• **PROBLEM DESCRIPTION**: Quote exactly and only this range of lines in the data below: the line that holds "Экскаваторы (114, 1665)" to the line that holds "[button] (319, 33)", both included.

*** Opening TASK DATA ***

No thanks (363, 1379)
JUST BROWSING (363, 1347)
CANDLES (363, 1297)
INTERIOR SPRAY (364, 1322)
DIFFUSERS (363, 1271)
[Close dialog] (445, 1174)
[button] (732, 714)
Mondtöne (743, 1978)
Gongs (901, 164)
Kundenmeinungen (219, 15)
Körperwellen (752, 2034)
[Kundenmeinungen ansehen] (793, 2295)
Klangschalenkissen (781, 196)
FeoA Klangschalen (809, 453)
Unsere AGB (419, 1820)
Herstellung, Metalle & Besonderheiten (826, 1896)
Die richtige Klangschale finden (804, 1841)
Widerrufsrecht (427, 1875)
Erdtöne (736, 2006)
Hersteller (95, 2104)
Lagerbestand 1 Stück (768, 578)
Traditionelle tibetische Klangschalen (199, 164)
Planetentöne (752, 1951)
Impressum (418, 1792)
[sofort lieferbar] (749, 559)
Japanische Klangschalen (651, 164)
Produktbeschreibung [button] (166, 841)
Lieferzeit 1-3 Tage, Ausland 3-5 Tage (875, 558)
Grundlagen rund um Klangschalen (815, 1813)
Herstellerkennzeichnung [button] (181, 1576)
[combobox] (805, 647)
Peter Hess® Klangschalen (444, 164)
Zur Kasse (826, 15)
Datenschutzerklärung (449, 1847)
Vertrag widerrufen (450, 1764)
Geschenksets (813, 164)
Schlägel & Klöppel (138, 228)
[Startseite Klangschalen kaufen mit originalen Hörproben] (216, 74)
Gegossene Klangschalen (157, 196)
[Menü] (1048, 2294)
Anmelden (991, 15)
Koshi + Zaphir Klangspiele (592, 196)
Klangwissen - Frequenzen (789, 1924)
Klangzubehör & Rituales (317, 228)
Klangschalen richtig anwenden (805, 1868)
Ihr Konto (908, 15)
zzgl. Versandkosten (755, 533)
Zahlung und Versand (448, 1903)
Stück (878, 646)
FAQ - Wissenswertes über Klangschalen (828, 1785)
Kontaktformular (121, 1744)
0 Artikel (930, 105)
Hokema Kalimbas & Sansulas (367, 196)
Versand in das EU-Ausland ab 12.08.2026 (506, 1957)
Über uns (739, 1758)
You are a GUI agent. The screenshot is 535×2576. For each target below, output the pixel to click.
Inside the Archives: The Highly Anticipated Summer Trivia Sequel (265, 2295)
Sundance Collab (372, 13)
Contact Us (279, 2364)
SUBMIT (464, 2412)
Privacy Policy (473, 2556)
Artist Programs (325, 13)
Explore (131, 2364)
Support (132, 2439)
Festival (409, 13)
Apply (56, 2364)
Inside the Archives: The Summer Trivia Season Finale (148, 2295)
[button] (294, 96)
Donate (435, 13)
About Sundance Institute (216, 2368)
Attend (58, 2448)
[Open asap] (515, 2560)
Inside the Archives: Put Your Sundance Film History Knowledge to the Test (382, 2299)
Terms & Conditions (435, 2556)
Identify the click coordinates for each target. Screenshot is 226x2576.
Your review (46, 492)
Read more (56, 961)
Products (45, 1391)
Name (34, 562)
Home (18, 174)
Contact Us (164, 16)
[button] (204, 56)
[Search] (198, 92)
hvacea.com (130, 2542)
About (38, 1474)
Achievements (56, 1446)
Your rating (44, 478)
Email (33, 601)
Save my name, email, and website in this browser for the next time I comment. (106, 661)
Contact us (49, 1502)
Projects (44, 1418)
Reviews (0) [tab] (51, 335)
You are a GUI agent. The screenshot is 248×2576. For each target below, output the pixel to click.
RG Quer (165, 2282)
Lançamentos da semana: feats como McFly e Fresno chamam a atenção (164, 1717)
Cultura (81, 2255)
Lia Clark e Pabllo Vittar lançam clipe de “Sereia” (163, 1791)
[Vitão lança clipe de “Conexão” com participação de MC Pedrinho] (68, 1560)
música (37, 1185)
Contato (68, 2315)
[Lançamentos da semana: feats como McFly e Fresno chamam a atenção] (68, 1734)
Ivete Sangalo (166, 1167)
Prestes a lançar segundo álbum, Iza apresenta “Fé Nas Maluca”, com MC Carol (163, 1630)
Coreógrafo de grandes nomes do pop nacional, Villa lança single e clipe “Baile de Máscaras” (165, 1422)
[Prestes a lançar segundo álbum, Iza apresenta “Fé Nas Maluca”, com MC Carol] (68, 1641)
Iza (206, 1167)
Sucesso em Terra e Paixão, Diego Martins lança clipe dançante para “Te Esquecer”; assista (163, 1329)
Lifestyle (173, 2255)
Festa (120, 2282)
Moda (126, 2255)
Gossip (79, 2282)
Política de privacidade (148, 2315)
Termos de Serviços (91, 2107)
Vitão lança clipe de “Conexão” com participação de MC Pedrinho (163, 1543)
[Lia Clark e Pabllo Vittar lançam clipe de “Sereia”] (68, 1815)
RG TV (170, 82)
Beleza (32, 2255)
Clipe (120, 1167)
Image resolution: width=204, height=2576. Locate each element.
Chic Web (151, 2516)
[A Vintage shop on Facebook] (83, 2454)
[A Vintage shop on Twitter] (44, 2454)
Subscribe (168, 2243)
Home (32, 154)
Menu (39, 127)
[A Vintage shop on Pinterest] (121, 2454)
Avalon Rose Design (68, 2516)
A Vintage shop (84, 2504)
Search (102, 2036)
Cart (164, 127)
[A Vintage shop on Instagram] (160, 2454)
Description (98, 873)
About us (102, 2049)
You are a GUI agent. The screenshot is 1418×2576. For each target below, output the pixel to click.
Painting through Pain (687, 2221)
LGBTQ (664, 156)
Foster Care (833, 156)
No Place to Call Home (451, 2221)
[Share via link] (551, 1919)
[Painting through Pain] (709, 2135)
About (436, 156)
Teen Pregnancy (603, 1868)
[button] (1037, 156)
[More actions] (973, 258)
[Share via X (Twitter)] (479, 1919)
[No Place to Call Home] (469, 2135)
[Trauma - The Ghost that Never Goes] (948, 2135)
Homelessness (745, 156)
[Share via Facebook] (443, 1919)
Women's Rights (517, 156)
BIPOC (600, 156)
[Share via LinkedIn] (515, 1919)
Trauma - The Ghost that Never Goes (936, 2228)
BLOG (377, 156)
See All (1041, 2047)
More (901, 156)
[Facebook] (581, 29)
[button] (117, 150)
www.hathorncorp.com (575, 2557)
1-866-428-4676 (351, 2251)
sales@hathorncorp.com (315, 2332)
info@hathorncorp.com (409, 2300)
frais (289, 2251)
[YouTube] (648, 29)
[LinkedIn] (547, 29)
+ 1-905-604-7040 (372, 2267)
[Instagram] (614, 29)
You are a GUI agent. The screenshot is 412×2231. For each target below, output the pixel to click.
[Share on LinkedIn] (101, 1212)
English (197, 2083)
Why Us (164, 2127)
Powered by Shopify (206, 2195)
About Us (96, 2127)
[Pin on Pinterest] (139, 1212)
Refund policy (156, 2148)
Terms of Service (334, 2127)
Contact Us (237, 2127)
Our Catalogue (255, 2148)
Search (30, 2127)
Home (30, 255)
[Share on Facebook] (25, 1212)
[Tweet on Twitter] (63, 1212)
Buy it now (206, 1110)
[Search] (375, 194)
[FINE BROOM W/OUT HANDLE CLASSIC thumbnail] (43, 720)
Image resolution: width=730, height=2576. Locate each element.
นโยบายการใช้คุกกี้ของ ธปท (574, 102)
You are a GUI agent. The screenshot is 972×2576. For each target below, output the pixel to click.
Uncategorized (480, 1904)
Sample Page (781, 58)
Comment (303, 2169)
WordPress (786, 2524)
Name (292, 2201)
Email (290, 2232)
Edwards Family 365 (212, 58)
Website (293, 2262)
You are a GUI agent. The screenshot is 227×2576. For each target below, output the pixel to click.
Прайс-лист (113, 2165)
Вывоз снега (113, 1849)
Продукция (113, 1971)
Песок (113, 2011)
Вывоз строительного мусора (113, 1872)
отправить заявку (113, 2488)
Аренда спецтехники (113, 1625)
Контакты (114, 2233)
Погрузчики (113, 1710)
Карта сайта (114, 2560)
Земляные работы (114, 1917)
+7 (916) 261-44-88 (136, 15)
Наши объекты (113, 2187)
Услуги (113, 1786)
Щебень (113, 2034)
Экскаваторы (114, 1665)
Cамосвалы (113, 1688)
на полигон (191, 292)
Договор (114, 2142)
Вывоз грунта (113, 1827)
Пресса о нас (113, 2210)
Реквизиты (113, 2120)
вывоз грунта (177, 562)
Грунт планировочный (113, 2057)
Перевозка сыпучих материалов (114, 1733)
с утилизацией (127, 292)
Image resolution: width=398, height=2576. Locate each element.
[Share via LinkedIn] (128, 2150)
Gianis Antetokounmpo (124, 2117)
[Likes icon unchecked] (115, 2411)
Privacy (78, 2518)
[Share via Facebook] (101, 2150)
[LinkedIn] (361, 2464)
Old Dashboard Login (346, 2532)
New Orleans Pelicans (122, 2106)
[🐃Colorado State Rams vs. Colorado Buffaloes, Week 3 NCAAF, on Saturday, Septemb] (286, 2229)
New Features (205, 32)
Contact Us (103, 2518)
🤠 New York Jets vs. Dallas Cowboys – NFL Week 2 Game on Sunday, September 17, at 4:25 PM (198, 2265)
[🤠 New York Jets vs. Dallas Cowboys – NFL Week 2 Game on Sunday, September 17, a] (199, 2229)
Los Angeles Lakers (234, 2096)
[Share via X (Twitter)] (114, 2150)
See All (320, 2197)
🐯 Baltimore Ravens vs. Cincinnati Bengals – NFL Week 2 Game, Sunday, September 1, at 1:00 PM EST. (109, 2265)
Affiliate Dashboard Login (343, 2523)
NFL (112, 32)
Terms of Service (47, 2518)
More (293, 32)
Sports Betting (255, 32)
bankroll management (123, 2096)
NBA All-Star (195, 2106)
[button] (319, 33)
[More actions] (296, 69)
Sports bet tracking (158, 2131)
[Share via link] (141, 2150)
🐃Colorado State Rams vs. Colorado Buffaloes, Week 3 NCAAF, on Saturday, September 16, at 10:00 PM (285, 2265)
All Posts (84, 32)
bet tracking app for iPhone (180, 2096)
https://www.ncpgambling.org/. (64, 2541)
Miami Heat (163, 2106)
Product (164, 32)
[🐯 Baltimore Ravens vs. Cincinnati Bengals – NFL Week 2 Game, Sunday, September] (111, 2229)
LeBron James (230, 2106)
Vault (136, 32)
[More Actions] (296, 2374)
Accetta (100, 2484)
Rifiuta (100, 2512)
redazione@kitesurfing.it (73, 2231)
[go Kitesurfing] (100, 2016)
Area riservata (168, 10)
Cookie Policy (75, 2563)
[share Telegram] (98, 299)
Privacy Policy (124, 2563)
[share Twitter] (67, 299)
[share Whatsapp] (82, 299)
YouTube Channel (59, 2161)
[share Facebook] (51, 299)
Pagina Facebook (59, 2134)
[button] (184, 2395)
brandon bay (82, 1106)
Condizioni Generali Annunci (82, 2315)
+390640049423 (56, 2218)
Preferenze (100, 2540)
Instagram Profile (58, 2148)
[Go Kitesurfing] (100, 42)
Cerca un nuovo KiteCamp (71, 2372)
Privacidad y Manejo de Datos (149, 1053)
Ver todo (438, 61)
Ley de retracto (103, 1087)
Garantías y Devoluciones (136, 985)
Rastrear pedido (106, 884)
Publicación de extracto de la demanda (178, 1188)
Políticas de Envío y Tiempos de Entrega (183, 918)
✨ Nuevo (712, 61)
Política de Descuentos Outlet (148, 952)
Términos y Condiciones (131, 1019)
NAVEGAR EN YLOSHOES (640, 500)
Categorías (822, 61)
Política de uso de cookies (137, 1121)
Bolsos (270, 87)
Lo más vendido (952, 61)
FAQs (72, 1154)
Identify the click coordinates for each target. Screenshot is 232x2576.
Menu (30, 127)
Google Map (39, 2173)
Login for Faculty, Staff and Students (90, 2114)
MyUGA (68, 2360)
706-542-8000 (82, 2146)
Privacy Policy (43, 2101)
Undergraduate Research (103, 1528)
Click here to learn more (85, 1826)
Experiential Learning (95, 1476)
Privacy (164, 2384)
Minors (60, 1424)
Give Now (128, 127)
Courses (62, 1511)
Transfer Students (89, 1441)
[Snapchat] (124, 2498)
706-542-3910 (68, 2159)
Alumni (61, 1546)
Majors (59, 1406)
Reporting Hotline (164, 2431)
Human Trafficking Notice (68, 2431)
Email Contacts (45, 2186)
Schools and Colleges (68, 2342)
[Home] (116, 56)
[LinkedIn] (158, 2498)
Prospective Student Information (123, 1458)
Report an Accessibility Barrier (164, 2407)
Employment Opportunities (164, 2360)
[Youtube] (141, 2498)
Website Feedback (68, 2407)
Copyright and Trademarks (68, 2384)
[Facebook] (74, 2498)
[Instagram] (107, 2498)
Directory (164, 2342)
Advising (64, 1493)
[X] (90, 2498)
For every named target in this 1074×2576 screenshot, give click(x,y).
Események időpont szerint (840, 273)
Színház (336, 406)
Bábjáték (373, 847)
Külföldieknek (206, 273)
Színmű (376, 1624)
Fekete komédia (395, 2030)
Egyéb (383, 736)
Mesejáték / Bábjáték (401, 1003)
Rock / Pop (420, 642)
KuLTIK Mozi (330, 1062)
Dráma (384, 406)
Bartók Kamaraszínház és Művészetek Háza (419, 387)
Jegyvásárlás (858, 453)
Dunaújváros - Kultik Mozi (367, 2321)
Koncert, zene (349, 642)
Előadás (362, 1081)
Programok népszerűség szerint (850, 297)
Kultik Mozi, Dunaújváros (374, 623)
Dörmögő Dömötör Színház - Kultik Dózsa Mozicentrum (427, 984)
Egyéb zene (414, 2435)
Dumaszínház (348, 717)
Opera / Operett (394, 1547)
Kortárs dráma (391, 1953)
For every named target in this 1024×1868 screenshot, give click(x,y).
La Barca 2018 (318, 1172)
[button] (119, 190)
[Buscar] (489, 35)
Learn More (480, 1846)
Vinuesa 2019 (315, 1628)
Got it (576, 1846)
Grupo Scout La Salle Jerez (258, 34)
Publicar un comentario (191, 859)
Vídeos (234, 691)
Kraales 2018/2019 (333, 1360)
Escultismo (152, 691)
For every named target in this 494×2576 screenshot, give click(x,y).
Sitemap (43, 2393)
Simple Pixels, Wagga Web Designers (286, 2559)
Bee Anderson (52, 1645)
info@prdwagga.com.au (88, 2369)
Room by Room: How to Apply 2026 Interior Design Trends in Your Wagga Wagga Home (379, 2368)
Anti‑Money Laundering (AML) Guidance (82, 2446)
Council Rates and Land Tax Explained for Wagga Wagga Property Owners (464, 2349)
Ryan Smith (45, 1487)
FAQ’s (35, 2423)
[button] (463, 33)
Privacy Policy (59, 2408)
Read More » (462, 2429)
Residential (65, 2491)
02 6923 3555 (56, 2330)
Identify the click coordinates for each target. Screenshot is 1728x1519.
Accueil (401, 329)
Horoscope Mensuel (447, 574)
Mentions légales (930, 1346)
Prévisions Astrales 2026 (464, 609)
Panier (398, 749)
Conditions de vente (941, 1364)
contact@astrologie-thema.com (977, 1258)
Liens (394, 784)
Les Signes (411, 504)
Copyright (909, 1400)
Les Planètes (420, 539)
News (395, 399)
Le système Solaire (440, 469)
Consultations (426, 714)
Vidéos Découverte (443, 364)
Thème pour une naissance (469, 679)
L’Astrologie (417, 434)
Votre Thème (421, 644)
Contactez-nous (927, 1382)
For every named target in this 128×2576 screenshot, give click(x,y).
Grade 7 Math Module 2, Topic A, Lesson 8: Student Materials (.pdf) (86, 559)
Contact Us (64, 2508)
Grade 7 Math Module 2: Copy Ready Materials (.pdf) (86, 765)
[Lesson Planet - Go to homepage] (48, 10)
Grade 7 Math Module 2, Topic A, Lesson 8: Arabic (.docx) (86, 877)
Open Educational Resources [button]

*** Closing TASK DATA ***

• **REPLY TO THE TASK**:
Экскаваторы (114, 1665)
Cамосвалы (113, 1688)
на полигон (191, 292)
Договор (114, 2142)
Вывоз грунта (113, 1827)
Пресса о нас (113, 2210)
Реквизиты (113, 2120)
вывоз грунта (177, 562)
Грунт планировочный (113, 2057)
Перевозка сыпучих материалов (114, 1733)
с утилизацией (127, 292)
Image resolution: width=398, height=2576. Locate each element.
[Share via LinkedIn] (128, 2150)
Gianis Antetokounmpo (124, 2117)
[Likes icon unchecked] (115, 2411)
Privacy (78, 2518)
[Share via Facebook] (101, 2150)
[LinkedIn] (361, 2464)
Old Dashboard Login (346, 2532)
New Orleans Pelicans (122, 2106)
[🐃Colorado State Rams vs. Colorado Buffaloes, Week 3 NCAAF, on Saturday, Septemb] (286, 2229)
New Features (205, 32)
Contact Us (103, 2518)
🤠 New York Jets vs. Dallas Cowboys – NFL Week 2 Game on Sunday, September 17, at 4:25 PM (198, 2265)
[🤠 New York Jets vs. Dallas Cowboys – NFL Week 2 Game on Sunday, September 17, a] (199, 2229)
Los Angeles Lakers (234, 2096)
[Share via X (Twitter)] (114, 2150)
See All (320, 2197)
🐯 Baltimore Ravens vs. Cincinnati Bengals – NFL Week 2 Game, Sunday, September 1, at 1:00 PM EST. (109, 2265)
Affiliate Dashboard Login (343, 2523)
NFL (112, 32)
Terms of Service (47, 2518)
More (293, 32)
Sports Betting (255, 32)
bankroll management (123, 2096)
NBA All-Star (195, 2106)
[button] (319, 33)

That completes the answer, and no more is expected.